Denmark-based Novo Nordisk has announced that a Phase III trial of its investigational therapy IDegLira showed better control of blood sugar levels (HbA1c) compared with its own long-acting insulin Tresiba.

IDegLira is a once-daily, single administration combination of insulin degludec (Tresiba) and Novo's glucagon-like peptide-1 (GLP-1) diabetes drug Victoza.

GLP-1 drugs work by stimulating the release of insulin when blood sugar levels become too low.

In the Phase III study, also called as DUAL II trial, improved fasting and postprandial plasma glucose levels were observed with IDegLira throughout the day and across meals, while providing significant weight loss for adults with type 2 diabetes uncontrolled on basal insulin.

The DUAL II trial, which is aimed at assessing the contribution of the liraglutide component of IDegLira on glycaemic control, also showed that the rate of hypoglycaemia was low in both treatment groups, even with a significant difference in HbA1c reduction with IDegLira.

Hypoglycaemia incidence was comparable between the two groups (24% for IDegLira vs 25% for insulin degludec), showing that with IDegLira, superior glycaemic control was achieved in comparison with insulin degludec at equal insulin doses, with no higher risk of hypoglycaemia.

"GLP-1 drugs work by stimulating the release of insulin when blood sugar levels become too low."

University of North Carolina School of Medicine professor John Buse said many patients are concerned about insulin-based therapies due to a fear of weight gain and hypoglycaemia.

"In the DUAL II trial, IDegLira demonstrated spectacular HbA1c reductions with a weight loss of 2.7 kg for patients uncontrolled on basal insulin," Buse said.

"To achieve this, with a low-rate of hypoglycaemia and few gastrointestinal adverse effects, is fantastic for this patient population."

The trial assessed IDegLira in people with type 2 diabetes who were uncontrolled on basal insulin at 26 weeks.

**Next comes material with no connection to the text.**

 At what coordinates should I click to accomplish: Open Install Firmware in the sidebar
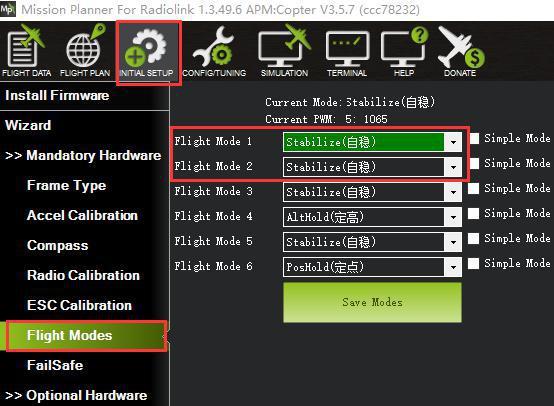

The company said that at 26 weeks, once-daily IDegLira provided a mean HbA1C reduction of 1.90% compared with a reduction of 0.89% for people taking insulin degludec at equivalent insulin doses.

DUAL (DUal Action of Liraglutide and Insulin Degludec in type 2 diabetes) includes two Phase IIIa trials encompassing around 2,000 people with type 2 diabetes.

Around 1,600 people have participated in the 26-week, randomised, open-label DUAL I trial comparing the efficacy and safety of IDegLira, insulin degludec and liraglutide, in people with type 2 diabetes inadequately controlled with metformin with or without pioglitazone.

The 26-week, randomised, double-blinded DUAL II trial compared IDegLira and insulin degludec in about 400 people with type 2 diabetes uncontrolled on basal insulin in combination with metformin ± sulphonylurea/glinides.

The Danish drugmaker submitted the regulatory filing for IDegLira in the EU on 31 May.